Daigaku Imo ...Caramel-Coated Sweet Potato for Regional Recipes

Some of you may remember telling you of a time when I did not understand the glory of the sweet potato.  Can you imagine?  Until the time when I first tasted one of these gorgeous, orange tubers unadulterated;  roasted in its jacket...with nothing but a pat of golden butter to accentuate its natural sweetness...sticky-sweet juices peeking from the steam holes poked around the outsides before roasting.  That was all it took.  The skies opened up and a whole world of possibilities shone on the horizon!

I love sweet potatoes with a pat of butter, a smattering of bleu cheese and bacon, and a sprinkling of salt...that's my go-to.  But I also like to try different avenues.  I was flipping through a great book full of easy Japanese recipes in search of something to bring to the table for Regional Recipes this month when a page fell from my thumb...a page that required the fan of pages to stop.  Immediately.  Staring me in the face was THE exact thing I wanted in my belly.  I read the description on my way to the library check-out desk, eyes glued to the page...led only by memory and spidey-sense...desire building and tummy waking from its slumber.

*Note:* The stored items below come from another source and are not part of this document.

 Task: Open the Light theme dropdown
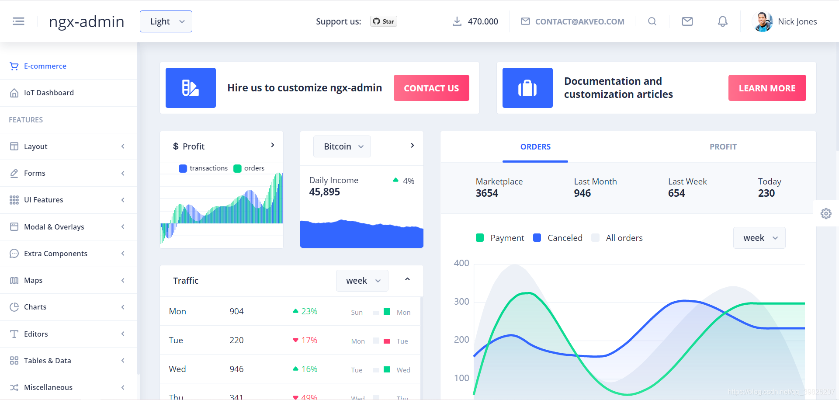[166, 21]
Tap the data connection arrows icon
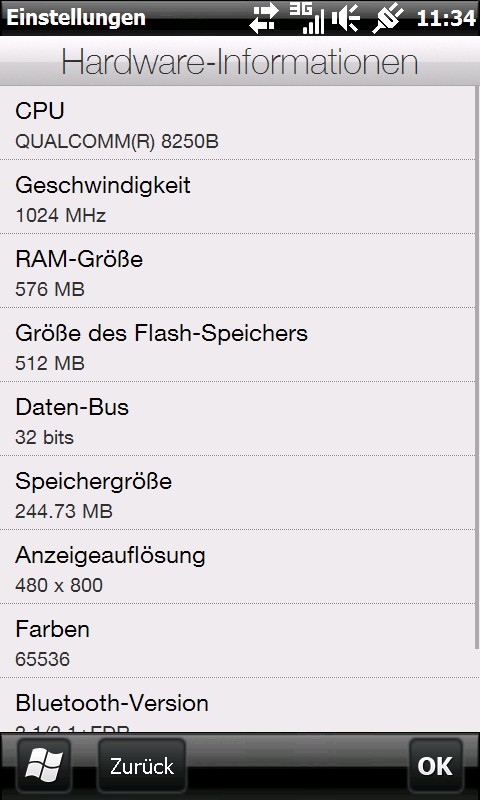The image size is (480, 800). (264, 18)
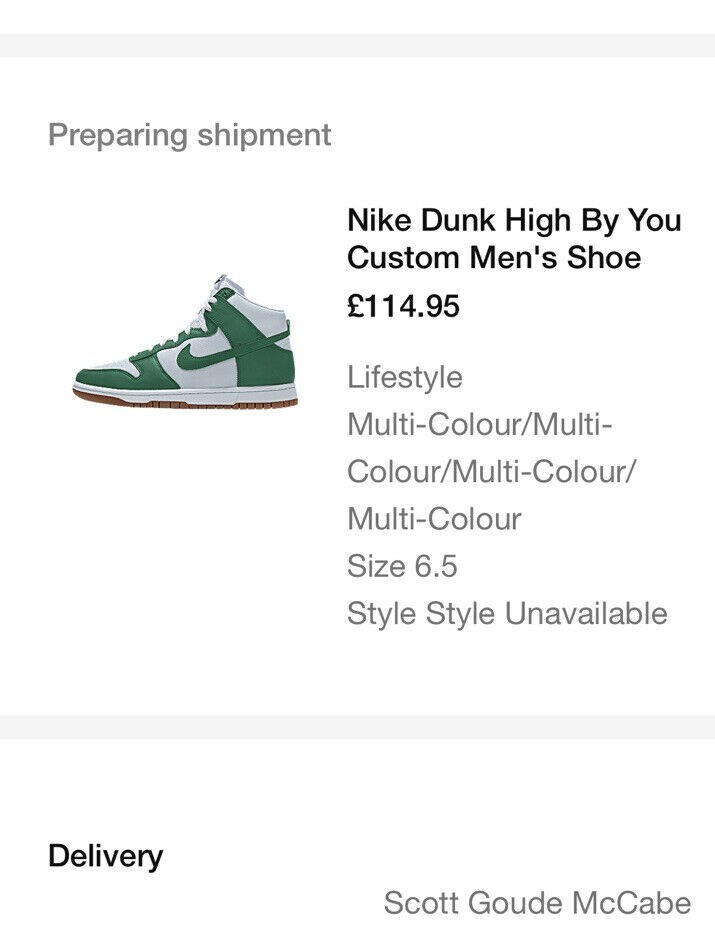715x926 pixels.
Task: Click the last Multi-Colour line
Action: pyautogui.click(x=435, y=519)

"Daigaku imo (meaning "university potato") is so called because it was created to fill the stomachs of the young, cheaply and easily, and became very popular among university students living away from home.  This dish is eaten as a sweet snack as well as a dessert."

Daigaku Imo
(Caramel-Coated Sweet Potato)
from Easy Japanese Cookbook by Emi Kazuko
serves 4

2 Tbs. sea salt
3-4 sweet potatoes (~1½ lbs), sliced lengthwise and cut into ½" thick half-moons
oil for deep-frying
 ½ c. sugar
1 tsp. shoyu (soy sauce)
1 Tbs. black sesame seeds (black, white, or a mix)

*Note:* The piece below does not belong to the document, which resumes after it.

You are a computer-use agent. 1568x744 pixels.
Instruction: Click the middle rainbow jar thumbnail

Stir the salt into 2 c. water and add the sweet potatoes; leave 10 minutes, then drain and pat dry with paper towels. 

Heath the oil in a deep wok or pan to 200° F.  Gently slide in the potatoes and deep-fry, gradually increasing the heat to a higher temperature,5-6 minutes until crisp and golden. Remove w/ slotted spoon and drain on wire rack.

Put sugar and shoyu in a large saucepan w/ 5 Tbs. water. Heat over medium heat 5-6 minutes, stirring until mixture becomes syrupy. Remove pan from heat and fold in hot, fried potatoes. Sprinkle w/ sesame seeds and serve hot.
These are an amazing snack...the light shell of salty caramel softly envelopes the crisp outsides of the sweet potato...and then you bite in, exposing a tender, warm semi-circle of bliss.  It's the simple things in life, isn't it?